Subsidy Cut Could Boost Social Spending

Brazil allocates 20 times the amount of the Bolsa Família program to incentives and civil servants

São Paulo

The low growth of the economy, increased poverty and the urgency to reinforce targeted social programs, has made clear the need for Brazil to review the outlay of billions of reais allocated to business incentives—now considered inefficient and inequitable.

This year, Brazil will no longer collect nearly R$310 billion ($ 56.9 billion) from tax benefits granted to companies and sectors.

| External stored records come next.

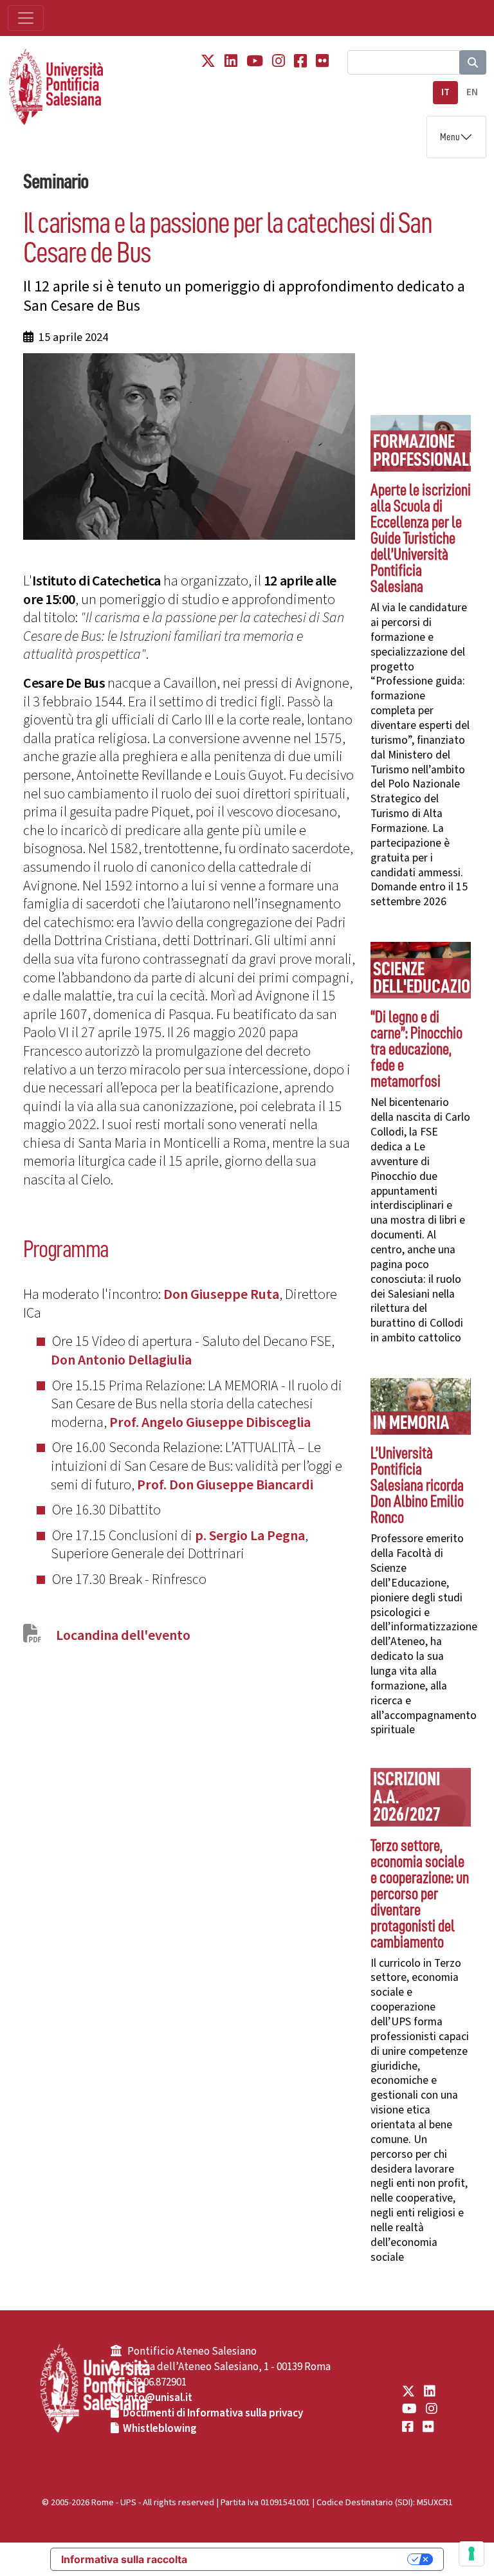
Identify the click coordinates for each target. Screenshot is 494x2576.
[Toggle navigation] (26, 18)
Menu (450, 137)
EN (472, 92)
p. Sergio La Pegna (250, 1535)
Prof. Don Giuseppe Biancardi (225, 1485)
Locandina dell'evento (123, 1635)
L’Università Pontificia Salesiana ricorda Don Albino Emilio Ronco (417, 1485)
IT (445, 92)
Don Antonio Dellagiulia (121, 1360)
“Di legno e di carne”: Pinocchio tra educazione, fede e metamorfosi (416, 1049)
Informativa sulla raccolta (124, 2559)
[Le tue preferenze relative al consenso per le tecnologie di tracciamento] (471, 2553)
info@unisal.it (158, 2398)
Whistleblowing (160, 2428)
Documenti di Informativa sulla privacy (213, 2413)
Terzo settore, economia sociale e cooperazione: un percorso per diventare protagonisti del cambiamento (419, 1893)
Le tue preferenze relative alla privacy (303, 2559)
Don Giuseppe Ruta (221, 1294)
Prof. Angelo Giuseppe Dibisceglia (210, 1422)
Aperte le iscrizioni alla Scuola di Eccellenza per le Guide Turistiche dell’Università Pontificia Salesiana (420, 538)
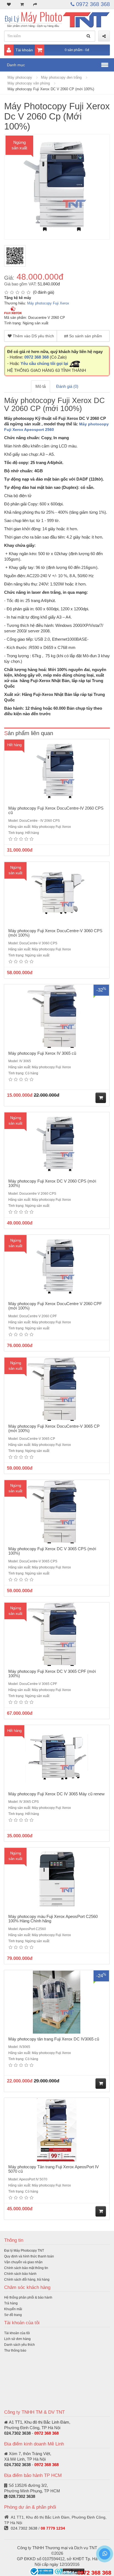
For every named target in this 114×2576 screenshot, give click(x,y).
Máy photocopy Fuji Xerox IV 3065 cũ (42, 1053)
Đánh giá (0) (67, 386)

Added to other credit incentives (R$ 26 billion -$4.7 billion- in 2020), the amount is equivalent to almost ten times Bolsa Família, the main program focused on extreme poverty.

The total is also close to all salaries and charges for active and inactive civil servants (R$335.4 billion-$61.5 billion-), the second largest direct expenditure by the federal government, after Social Security (about R$700 billion- $128 billion).

Specialists defend that part of the money from the benefits should be directed to the reinforcement of social programs, especially those aimed at early childhood, to break the cycle of intergenerational poverty, which leads children of poor parents to become, in the future, parents of poor children.

They also say that an administrative reform that reduces the weight of civil servants in federal spending is essential, making room in the Budget for investments and targeted income programs.

Tax, financial and credit benefits to sectors and companies doubled in the Lula and Dilma Rousseff administrations (2003-2016) and today reach almost 4.5% of GDP.

Although the Jair Bolsonaro government has promised to reduce them, there has been no significant change so far.